*Goal of the exercise:* Using the entries below, output exactly the line containing "The height and width of the screenshot is (558, 1568)." and all lines that follow it to the end.

──────────────────────────────

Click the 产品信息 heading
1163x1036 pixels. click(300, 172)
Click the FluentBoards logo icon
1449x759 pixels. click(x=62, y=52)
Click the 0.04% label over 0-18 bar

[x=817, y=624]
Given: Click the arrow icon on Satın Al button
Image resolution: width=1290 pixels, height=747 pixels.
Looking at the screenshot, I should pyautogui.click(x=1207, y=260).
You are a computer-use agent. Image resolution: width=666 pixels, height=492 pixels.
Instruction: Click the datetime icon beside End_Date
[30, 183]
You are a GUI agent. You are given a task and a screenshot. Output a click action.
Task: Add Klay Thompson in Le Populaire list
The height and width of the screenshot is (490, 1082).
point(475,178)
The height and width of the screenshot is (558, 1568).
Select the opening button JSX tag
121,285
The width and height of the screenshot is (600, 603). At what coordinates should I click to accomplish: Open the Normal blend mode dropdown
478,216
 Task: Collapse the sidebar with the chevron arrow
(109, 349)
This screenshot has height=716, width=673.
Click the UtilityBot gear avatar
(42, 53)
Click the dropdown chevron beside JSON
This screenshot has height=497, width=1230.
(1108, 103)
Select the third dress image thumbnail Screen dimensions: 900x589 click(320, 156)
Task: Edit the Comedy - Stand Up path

──────────────────────────────

*Answer to this problem:*
The height and width of the screenshot is (558, 1568).
Select the opening button JSX tag
121,285
The width and height of the screenshot is (600, 603). At what coordinates should I click to accomplish: Open the Normal blend mode dropdown
478,216
 Task: Collapse the sidebar with the chevron arrow
(109, 349)
This screenshot has height=716, width=673.
Click the UtilityBot gear avatar
(42, 53)
Click the dropdown chevron beside JSON
This screenshot has height=497, width=1230.
(1108, 103)
Select the third dress image thumbnail Screen dimensions: 900x589 click(320, 156)
Task: Edit the Comedy - Stand Up path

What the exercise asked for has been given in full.